Imperio was the least of the Unforgivables, and the greatest. It caused no direct harm, did no damage to either caster nor recipient, yet could be twisted to the darkest purposes if not restrained. It could do what no other mind-altering spell could do - linger on long after its caster was out of sight, reshape a person's very being to their will.
And his will was weak. That's the thing he would change.
They found him, like a sign from Merlin, a group dedicated to self-improvement by any means necessary. They let him take the oaths and they taught him.
Step by step, the words and the movements and the mental fortitude.
At last, preparations complete, they brought him to a room - a room with a mirror and a scroll upon which to write - and left him to perform the unforgivable curse he had known for a long time he one day must.
You are not a coward any longer. You will not allow others to dominate you unless you have thought about it at least ten seconds and decide it's a good idea. You will not allow fear of the consequences to bother you without due consideration. Excuses such as 'they might not like me' are unacceptable. Consider only moral and legal repercussions as essential, all others are secondary and must be reasoned and considered.

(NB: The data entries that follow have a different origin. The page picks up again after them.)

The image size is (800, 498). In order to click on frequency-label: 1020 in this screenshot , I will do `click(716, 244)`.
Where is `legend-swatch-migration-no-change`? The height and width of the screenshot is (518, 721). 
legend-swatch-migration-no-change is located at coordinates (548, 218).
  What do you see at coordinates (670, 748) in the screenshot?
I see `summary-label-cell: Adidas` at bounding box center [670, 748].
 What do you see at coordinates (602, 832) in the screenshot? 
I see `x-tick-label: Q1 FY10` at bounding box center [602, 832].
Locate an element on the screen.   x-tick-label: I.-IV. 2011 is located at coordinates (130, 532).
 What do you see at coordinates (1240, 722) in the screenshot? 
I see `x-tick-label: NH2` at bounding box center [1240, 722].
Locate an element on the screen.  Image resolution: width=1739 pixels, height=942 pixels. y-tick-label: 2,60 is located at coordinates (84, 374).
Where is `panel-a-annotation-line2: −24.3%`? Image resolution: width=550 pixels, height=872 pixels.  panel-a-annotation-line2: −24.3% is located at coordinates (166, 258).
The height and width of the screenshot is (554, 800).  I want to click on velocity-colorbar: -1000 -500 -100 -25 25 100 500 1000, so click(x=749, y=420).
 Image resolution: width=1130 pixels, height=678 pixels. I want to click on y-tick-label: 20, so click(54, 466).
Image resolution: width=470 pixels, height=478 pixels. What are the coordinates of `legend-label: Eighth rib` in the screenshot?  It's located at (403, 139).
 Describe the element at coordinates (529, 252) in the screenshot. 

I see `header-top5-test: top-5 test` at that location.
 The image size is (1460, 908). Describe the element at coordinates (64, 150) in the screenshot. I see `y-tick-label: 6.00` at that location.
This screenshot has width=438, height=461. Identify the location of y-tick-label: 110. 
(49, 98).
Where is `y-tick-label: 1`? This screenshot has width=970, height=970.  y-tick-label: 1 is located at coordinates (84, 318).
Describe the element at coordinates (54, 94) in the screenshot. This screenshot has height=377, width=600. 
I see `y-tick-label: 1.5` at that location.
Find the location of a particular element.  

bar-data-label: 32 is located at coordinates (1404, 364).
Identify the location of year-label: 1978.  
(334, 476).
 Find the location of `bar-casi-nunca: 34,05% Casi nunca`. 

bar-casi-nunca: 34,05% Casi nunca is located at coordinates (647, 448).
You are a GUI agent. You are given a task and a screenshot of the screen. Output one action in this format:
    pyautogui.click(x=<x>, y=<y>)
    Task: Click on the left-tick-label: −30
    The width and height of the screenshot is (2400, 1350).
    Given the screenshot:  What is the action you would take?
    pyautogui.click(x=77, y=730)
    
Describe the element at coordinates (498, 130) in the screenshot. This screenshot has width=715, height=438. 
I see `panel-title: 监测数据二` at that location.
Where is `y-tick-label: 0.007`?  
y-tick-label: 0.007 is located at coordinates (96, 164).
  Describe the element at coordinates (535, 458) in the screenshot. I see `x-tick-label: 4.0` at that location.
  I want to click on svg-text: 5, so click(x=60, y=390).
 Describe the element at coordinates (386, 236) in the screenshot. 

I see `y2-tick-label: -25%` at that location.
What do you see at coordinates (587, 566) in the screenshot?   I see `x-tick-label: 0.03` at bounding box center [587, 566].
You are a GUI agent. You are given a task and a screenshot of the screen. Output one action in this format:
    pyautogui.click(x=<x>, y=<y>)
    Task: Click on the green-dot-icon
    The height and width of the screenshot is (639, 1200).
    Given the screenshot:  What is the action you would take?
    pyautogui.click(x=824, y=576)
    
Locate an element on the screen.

They'd helped him add some of the clauses. He hadn't thought it through. It embarrassed him how naive he'd been. His plan had been to simply command himself, stop being weak. Stand up for yourself. Don't worry about the consequences, but obviously this way was better. He wouldn't want to completely ignore potential problems. That would be just as mad as allowing his weakness and fear to control him.
They'd wanted to spend another week on fine-tuning the words exactly, but he couldn't wait so long. He'd put it off the hour it took them to make these changes, he wasn't waiting any more.
He could only hope - no, trust - that this change would be for the best. He had no intention of being weak the rest of his life, but habit - ingrained so long, so deep - could not be so easily cast aside.
It took power, unforgivable power, to make so drastic a change.
He watched his hand in the mirror, turned it to face himself, arranged himself so his eyes would fall on the parchment of instructions, and whispered the incantation.